━━ Data shown

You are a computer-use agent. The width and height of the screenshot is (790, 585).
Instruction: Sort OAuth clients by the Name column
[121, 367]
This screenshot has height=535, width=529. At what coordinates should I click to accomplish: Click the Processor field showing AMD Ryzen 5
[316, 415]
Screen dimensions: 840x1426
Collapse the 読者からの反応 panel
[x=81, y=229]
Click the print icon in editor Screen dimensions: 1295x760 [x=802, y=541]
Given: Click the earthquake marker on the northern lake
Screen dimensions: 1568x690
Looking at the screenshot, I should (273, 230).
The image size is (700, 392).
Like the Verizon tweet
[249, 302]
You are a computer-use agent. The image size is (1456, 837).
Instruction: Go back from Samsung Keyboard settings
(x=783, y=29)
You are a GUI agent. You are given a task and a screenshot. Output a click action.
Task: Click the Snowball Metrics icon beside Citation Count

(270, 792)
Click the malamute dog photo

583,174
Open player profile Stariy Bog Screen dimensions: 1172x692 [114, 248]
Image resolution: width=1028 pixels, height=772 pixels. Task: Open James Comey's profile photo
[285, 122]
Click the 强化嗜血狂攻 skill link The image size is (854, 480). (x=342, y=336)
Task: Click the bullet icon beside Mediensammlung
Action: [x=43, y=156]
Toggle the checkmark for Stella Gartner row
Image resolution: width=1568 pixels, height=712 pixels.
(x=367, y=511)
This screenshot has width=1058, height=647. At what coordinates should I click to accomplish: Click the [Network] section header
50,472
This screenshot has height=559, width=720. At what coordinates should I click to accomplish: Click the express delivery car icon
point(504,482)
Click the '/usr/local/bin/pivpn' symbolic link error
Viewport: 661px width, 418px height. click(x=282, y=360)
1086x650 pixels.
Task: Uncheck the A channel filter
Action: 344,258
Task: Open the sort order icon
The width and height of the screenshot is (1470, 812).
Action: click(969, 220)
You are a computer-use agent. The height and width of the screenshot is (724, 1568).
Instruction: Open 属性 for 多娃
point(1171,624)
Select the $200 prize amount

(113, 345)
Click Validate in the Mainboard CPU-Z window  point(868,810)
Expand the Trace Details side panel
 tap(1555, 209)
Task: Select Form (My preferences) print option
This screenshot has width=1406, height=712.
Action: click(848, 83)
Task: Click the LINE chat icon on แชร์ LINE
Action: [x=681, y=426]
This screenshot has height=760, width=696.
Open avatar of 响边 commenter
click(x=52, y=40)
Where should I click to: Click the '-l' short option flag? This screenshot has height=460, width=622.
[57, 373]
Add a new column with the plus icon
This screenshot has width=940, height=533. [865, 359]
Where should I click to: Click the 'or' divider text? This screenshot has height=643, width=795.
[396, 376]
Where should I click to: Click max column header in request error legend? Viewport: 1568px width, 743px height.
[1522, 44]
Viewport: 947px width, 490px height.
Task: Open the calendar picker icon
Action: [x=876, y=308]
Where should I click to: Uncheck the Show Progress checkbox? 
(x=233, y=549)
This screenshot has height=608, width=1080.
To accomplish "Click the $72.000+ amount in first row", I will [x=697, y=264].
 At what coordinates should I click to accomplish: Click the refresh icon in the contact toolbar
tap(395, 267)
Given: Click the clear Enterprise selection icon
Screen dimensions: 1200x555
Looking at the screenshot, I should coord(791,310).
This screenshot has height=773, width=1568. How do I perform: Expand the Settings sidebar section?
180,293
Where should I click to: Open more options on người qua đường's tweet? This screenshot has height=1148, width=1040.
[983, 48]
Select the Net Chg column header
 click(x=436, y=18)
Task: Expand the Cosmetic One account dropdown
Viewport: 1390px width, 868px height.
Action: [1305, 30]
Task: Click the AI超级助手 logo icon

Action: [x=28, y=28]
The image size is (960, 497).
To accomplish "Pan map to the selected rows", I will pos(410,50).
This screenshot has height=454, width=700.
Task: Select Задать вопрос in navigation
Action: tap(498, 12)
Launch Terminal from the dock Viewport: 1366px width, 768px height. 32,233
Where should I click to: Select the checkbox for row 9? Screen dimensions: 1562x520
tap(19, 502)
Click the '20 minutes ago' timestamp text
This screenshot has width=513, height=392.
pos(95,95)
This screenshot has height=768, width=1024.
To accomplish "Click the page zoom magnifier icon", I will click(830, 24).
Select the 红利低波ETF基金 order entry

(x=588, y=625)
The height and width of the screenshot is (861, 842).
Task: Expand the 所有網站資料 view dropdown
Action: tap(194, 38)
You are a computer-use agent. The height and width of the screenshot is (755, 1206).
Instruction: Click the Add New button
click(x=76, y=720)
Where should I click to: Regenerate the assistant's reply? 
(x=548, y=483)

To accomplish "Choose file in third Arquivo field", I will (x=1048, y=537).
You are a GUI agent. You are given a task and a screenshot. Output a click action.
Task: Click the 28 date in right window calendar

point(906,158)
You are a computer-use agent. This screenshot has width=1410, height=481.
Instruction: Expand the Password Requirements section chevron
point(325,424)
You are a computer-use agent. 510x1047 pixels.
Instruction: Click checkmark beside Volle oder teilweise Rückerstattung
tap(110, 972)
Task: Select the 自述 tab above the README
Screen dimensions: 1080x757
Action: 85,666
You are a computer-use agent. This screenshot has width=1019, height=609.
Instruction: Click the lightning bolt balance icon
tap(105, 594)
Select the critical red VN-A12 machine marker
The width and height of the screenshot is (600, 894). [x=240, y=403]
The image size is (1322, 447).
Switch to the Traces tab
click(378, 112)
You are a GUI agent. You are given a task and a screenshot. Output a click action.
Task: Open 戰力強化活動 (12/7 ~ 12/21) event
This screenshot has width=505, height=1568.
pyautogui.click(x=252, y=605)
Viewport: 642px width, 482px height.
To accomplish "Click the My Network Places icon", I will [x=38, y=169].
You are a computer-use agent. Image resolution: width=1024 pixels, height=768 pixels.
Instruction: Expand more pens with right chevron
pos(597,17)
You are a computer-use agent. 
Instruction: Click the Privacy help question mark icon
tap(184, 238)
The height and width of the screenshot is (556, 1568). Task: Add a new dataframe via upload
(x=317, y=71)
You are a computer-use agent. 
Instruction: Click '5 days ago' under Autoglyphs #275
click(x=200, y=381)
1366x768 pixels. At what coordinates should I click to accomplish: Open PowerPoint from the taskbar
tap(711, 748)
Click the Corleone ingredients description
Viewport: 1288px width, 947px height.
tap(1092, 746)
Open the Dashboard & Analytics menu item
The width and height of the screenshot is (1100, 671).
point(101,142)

━━━━

All of the entries above need to be printed again exactly.

You are a computer-use agent. The width and height of the screenshot is (790, 585).
Instruction: Sort OAuth clients by the Name column
[121, 367]
This screenshot has height=535, width=529. At what coordinates should I click to accomplish: Click the Processor field showing AMD Ryzen 5
[316, 415]
Screen dimensions: 840x1426
Collapse the 読者からの反応 panel
[x=81, y=229]
Click the print icon in editor Screen dimensions: 1295x760 [x=802, y=541]
Given: Click the earthquake marker on the northern lake
Screen dimensions: 1568x690
Looking at the screenshot, I should (273, 230).
The image size is (700, 392).
Like the Verizon tweet
[249, 302]
You are a computer-use agent. The image size is (1456, 837).
Instruction: Go back from Samsung Keyboard settings
(x=783, y=29)
You are a GUI agent. You are given a task and a screenshot. Output a click action.
Task: Click the Snowball Metrics icon beside Citation Count

(270, 792)
Click the malamute dog photo

583,174
Open player profile Stariy Bog Screen dimensions: 1172x692 [114, 248]
Image resolution: width=1028 pixels, height=772 pixels. Task: Open James Comey's profile photo
[285, 122]
Click the 强化嗜血狂攻 skill link The image size is (854, 480). (x=342, y=336)
Task: Click the bullet icon beside Mediensammlung
Action: [x=43, y=156]
Toggle the checkmark for Stella Gartner row
Image resolution: width=1568 pixels, height=712 pixels.
(x=367, y=511)
This screenshot has width=1058, height=647. At what coordinates should I click to accomplish: Click the [Network] section header
50,472
This screenshot has height=559, width=720. At what coordinates should I click to accomplish: Click the express delivery car icon
point(504,482)
Click the '/usr/local/bin/pivpn' symbolic link error
Viewport: 661px width, 418px height. click(x=282, y=360)
1086x650 pixels.
Task: Uncheck the A channel filter
Action: 344,258
Task: Open the sort order icon
The width and height of the screenshot is (1470, 812).
Action: click(969, 220)
You are a computer-use agent. The height and width of the screenshot is (724, 1568).
Instruction: Open 属性 for 多娃
point(1171,624)
Select the $200 prize amount

(113, 345)
Click Validate in the Mainboard CPU-Z window  point(868,810)
Expand the Trace Details side panel
 tap(1555, 209)
Task: Select Form (My preferences) print option
This screenshot has width=1406, height=712.
Action: click(848, 83)
Task: Click the LINE chat icon on แชร์ LINE
Action: [x=681, y=426]
This screenshot has height=760, width=696.
Open avatar of 响边 commenter
click(x=52, y=40)
Where should I click to: Click the '-l' short option flag? This screenshot has height=460, width=622.
[57, 373]
Add a new column with the plus icon
This screenshot has width=940, height=533. [865, 359]
Where should I click to: Click the 'or' divider text? This screenshot has height=643, width=795.
[396, 376]
Where should I click to: Click max column header in request error legend? Viewport: 1568px width, 743px height.
[1522, 44]
Viewport: 947px width, 490px height.
Task: Open the calendar picker icon
Action: [x=876, y=308]
Where should I click to: Uncheck the Show Progress checkbox? 
(x=233, y=549)
This screenshot has height=608, width=1080.
To accomplish "Click the $72.000+ amount in first row", I will [x=697, y=264].
 At what coordinates should I click to accomplish: Click the refresh icon in the contact toolbar
tap(395, 267)
Given: Click the clear Enterprise selection icon
Screen dimensions: 1200x555
Looking at the screenshot, I should coord(791,310).
This screenshot has height=773, width=1568. How do I perform: Expand the Settings sidebar section?
180,293
Where should I click to: Open more options on người qua đường's tweet? This screenshot has height=1148, width=1040.
[983, 48]
Select the Net Chg column header
 click(x=436, y=18)
Task: Expand the Cosmetic One account dropdown
Viewport: 1390px width, 868px height.
Action: [1305, 30]
Task: Click the AI超级助手 logo icon

Action: [x=28, y=28]
The image size is (960, 497).
To accomplish "Pan map to the selected rows", I will pos(410,50).
This screenshot has height=454, width=700.
Task: Select Задать вопрос in navigation
Action: tap(498, 12)
Launch Terminal from the dock Viewport: 1366px width, 768px height. 32,233
Where should I click to: Select the checkbox for row 9? Screen dimensions: 1562x520
tap(19, 502)
Click the '20 minutes ago' timestamp text
This screenshot has width=513, height=392.
pos(95,95)
This screenshot has height=768, width=1024.
To accomplish "Click the page zoom magnifier icon", I will click(830, 24).
Select the 红利低波ETF基金 order entry

(x=588, y=625)
The height and width of the screenshot is (861, 842).
Task: Expand the 所有網站資料 view dropdown
Action: tap(194, 38)
You are a computer-use agent. The height and width of the screenshot is (755, 1206).
Instruction: Click the Add New button
click(x=76, y=720)
Where should I click to: Regenerate the assistant's reply? 
(x=548, y=483)

To accomplish "Choose file in third Arquivo field", I will (x=1048, y=537).
You are a GUI agent. You are given a task and a screenshot. Output a click action.
Task: Click the 28 date in right window calendar

point(906,158)
You are a computer-use agent. This screenshot has width=1410, height=481.
Instruction: Expand the Password Requirements section chevron
point(325,424)
You are a computer-use agent. 510x1047 pixels.
Instruction: Click checkmark beside Volle oder teilweise Rückerstattung
tap(110, 972)
Task: Select the 自述 tab above the README
Screen dimensions: 1080x757
Action: 85,666
You are a computer-use agent. This screenshot has width=1019, height=609.
Instruction: Click the lightning bolt balance icon
tap(105, 594)
Select the critical red VN-A12 machine marker
The width and height of the screenshot is (600, 894). [x=240, y=403]
The image size is (1322, 447).
Switch to the Traces tab
click(378, 112)
You are a GUI agent. You are given a task and a screenshot. Output a click action.
Task: Open 戰力強化活動 (12/7 ~ 12/21) event
This screenshot has width=505, height=1568.
pyautogui.click(x=252, y=605)
Viewport: 642px width, 482px height.
To accomplish "Click the My Network Places icon", I will [x=38, y=169].
You are a computer-use agent. Image resolution: width=1024 pixels, height=768 pixels.
Instruction: Expand more pens with right chevron
pos(597,17)
You are a computer-use agent. 
Instruction: Click the Privacy help question mark icon
tap(184, 238)
The height and width of the screenshot is (556, 1568). Task: Add a new dataframe via upload
(x=317, y=71)
You are a computer-use agent. 
Instruction: Click '5 days ago' under Autoglyphs #275
click(x=200, y=381)
1366x768 pixels. At what coordinates should I click to accomplish: Open PowerPoint from the taskbar
tap(711, 748)
Click the Corleone ingredients description
Viewport: 1288px width, 947px height.
tap(1092, 746)
Open the Dashboard & Analytics menu item
The width and height of the screenshot is (1100, 671).
point(101,142)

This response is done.